Donc il faut vraiment se poser la question:
Pour quel programme de navigation l’insubmersibilité devient-elle vraiment intéressante?
Soyons réaliste: le risque de couler n’est pas très élevé. Un bon entretien des vannes, une veille attentive, voilà déjà pas mal de sources de naufrage évitées.
Nous pouvons aussi équiper nos bateaux de pompes de cales efficaces et de crash-box.
Pour un programme côtier et semi-hauturier, si par malheur ces mesures ne suffisaient pas, les secours ne sont pas si loin.
Par contre en navigation hauturière ce n’est plus la même histoire. Un éventuel sauvetage prendra du temps et les risques de rencontre avec des OFNIS augmentent en même temps que le commerce maritime se développe.
L’insubmersibilité est un atout indéniable pour la sécurité des voiliers hauturiers.
Nous nous trouvons alors devant un paradoxe.
En effet les voiliers monocoques de voyage insubmersibles sont encore rares.
De plus avec un tel programme les navigateurs ont besoin d’un gros volume de rangement. Bien plus qu’en navigation côtière.
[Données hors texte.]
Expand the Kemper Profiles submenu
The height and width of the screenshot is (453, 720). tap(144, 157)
Finalement nous trouverons plus facilement des voiliers insubmersibles, pour un programme côtier, alors que c’est au large que nous en aurions le plus besoin….
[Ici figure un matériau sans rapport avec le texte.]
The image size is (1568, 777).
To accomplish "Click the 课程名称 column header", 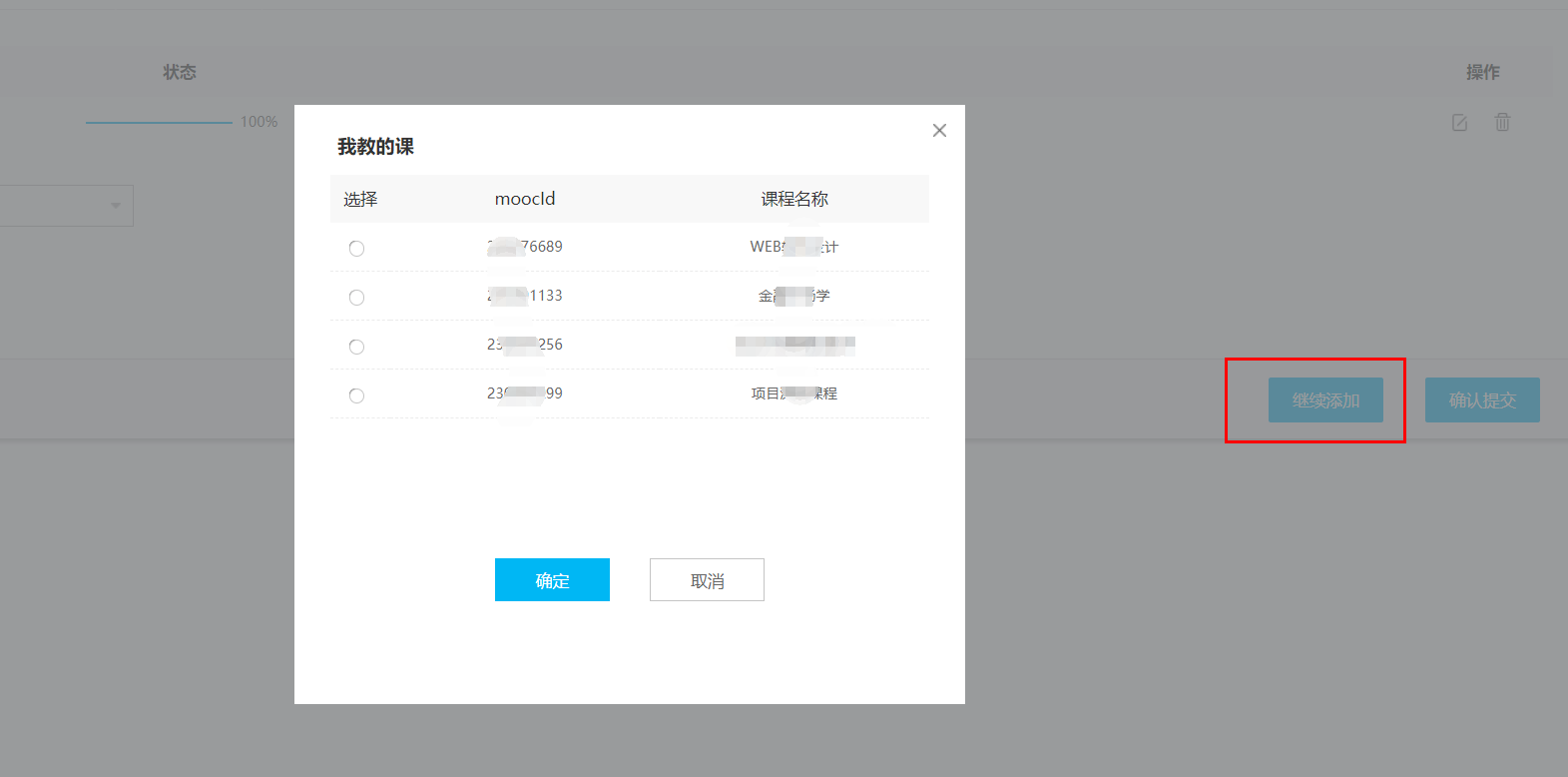I will pyautogui.click(x=794, y=199).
Quelques voiliers insubmersibles
Tous les catamarans habitables doivent l’être depuis 1987, du moins en Europe.
Le chantier belge Etap a produit toute une gamme de voiliers insubmersibles ET navigables remplis d’eau. Coque et pont sont en sandwich mousse-polyester.
Les Etap s’étendent sur une gamme de voiliers de 21 à 48 pieds. Mais le chantier a fermé en 2009 sans être repris.
Le chantier britannique Sadler and son a également conçu les voiliers Sadler 26 et 29 et réputés navigables remplis d’eau. Il existe également un Sadler 34 (1988) insubmersible mais j’ignore s’il peut naviguer rempli d’eau. Comme les Etap ils sont construits en sandwich mousse-polyester.
Les first 210 et 211.
Les voiliers issus de la jauge mini 6.50 sont tous insubmersibles.
Idb marine construit des voiliers incoulables de 6,50m à 11m: Maxi 6.50m, Malango et Mojito.
Pogostructure propose aussi des voiliers de croisière rapide insubmersibles.
9 Comments
Samuel Longin
Merci pour cet article super clair et complet ! Je ne m’étais pas encore posé la questions de l’insubmersibilité de ma future embarcation et j’ai déjà les réponses à mes questions ^^
Gulien
Super article, complet et agréable à lire en plus 🙂
Outre les vannes et les passes coques j’ajouterai la sortie de l’arbre presse étoupe (je me suis retrouvé dans une baignoire avec un sangria avec une voie d’eau par là !).
Sinon je suis allé voir les sadler et je me demande si le 32 qu’on retrouve en occasion est insubmersible (ou incoulable) ?
@+ et merci
Katell
Je ne crois pas qu’il le soit, alors que le 26 et le 34 le sont. Il me semble que le 32 a été construit avant que le chantier ne décide de construire des voiliers incoulables ‘unsinkable’ ce serait le cas des 26, 29 et 34. Voyez ici https://www.lucasyachting.co.uk/sadler-and-starlight/
ALEXANDRE
Bonjour. Le Challenger Horizon est insublersible ?
Katell
Oui, et c’est un voilier assez marin.
Plus d’info sur ce voilier ici
Stéphane
Merci pour cet article très complet.
S’agissant de la règlementation, il faut aussi préciser que les navires insubmersibles doivent être dotés d’une plaque signalétique spécifique supplémentaire, qui elle seule permet de justifier d’un point de vue réglementaire les exemptions autorisées en terme d’armement de sécurité.
SergeVALENTIN
Bonjour, le Sun WAy 21 est aussi insubmersible….ou incoulable!!!
Katell
Les deux mon capitaine 🙂 Il est peu probable qu’il puisse naviguer une fois rempli d’eau, sinon je suppose qu’il y aurait des com’ sur ce point et je n’en ai pas trouvé.